最终决定Accept (spotlight)

2025-09-17

This paper formulates semantic scene completion (SSC) as a dense object detection task, incorporating offset regression and semantic prediction to address 3D semantic scene completion. The framework conducts two separate spatial decoupling modules, where one branch predicts voxel semantic labels while the other aims to capture instance-level information of each voxel. The learned instance-level voxels are integrated into the semantic-level voxels for scene completion. The work is based on the assumption that individual objects are separable in 3D so there is a change in semantic label at the object boundaries. Experimental comparisons demonstrate that the proposed method achieves superior performance compared to other recent SSC methods.

The main strengths of this work are as follows: (1) The idea is simple yet effective. The main insight of this work is the reformulation of SSC. The authors utilize two modules (e.g., spatially-decoupled voxel encoder and task-decoupled dense predictor) to achieve effective semantic scene completion, leading to improved SSC performance. (2) The experiments are quite strong. The work achieves state-of-the-art results on two semantic scene completion benchmarks. (3) The paper is well-written, with proper content for high-level motivations, low-level technical details, and clear figures.

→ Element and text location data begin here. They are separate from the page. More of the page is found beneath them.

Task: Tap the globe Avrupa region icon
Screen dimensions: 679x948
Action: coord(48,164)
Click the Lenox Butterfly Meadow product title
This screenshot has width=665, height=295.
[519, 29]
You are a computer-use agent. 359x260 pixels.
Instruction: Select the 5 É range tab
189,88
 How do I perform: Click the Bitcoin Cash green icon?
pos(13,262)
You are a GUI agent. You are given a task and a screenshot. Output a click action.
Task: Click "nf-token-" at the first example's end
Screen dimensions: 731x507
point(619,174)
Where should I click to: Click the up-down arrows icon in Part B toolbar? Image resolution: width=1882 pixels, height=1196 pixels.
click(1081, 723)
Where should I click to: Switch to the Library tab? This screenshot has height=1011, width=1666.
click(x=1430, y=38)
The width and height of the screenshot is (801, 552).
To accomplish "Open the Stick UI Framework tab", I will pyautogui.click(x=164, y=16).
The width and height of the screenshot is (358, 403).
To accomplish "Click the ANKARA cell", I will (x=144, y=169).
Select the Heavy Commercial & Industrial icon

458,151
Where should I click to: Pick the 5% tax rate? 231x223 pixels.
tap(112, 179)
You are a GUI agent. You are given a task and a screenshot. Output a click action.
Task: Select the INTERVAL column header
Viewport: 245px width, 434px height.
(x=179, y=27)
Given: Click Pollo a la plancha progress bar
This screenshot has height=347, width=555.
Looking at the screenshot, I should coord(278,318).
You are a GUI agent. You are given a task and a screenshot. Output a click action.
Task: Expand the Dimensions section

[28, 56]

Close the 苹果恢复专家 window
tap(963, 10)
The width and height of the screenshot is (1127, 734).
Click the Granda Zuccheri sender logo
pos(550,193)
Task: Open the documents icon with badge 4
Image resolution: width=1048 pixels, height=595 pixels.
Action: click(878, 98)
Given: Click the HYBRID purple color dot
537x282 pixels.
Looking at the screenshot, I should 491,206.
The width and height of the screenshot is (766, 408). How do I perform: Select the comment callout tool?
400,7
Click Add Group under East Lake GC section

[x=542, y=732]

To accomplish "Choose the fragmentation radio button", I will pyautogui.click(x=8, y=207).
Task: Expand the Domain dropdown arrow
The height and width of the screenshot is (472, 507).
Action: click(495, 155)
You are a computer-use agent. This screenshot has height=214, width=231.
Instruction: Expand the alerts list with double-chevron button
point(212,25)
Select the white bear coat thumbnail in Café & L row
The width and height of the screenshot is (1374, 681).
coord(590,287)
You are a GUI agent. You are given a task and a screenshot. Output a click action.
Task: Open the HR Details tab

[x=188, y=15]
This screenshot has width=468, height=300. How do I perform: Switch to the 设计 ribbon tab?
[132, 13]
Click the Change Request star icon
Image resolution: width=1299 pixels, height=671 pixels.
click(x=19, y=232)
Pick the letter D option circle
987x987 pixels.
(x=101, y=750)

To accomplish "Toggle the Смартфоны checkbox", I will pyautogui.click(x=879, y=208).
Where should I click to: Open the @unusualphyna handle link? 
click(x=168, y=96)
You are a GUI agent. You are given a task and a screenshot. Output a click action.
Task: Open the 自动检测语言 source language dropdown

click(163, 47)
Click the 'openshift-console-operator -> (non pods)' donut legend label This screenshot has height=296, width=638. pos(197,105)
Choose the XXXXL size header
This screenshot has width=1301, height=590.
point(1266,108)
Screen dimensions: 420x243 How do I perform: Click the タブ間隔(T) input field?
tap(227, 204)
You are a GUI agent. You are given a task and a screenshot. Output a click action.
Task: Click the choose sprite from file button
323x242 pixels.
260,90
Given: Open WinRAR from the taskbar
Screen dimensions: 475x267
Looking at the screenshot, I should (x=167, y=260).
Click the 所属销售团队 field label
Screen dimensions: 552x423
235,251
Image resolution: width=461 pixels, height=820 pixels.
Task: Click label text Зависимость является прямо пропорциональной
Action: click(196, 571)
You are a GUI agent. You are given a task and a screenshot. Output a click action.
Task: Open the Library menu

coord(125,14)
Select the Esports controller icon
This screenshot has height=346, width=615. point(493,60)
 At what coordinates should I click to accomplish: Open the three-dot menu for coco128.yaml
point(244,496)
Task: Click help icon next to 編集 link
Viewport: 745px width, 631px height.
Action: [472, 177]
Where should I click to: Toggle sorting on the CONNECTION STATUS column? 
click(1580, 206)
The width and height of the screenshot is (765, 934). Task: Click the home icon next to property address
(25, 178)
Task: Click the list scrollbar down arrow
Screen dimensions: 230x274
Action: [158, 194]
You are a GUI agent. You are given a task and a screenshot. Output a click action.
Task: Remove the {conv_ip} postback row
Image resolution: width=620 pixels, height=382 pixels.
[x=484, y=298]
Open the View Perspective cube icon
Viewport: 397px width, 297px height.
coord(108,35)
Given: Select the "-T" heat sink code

The main weakness of the paper is as follows: (1) Novelty issue. The proposed method appears to be similar to previous segmentation-based methods. (2) The work is based on the assumption that there is a semantic label change on the object boundaries. This assumption does not always hold. (3) Missing some technical details. (4) Missing some details about the training process and the dataset.

This work provides a new perspective on the semantic scene completion (SSC) and demonstrates that using the object detection framework can outperform state-of-the-art SSC methods. All reviewers agree that this work is interesting and the experiments demonstrate that the method achieves superior performance compared to other recent SSC methods.

At the first round, the reviewers provide 5,5,4,3 scores. After the rebuttal, the rates become 6555 due to the main concerns about the assumption issues, and the detailed implementations are justified. I agree with the reviewers' comments and discussions. This work regards the SSC as a dense prediction or detection task. Inspired by previous dense prediction frameworks, the new SSC framework could achieve better performance than SOTA methods. However, the final version should involve the discussions in the rebuttal to justify the assumption issues and the omission of some implementation details.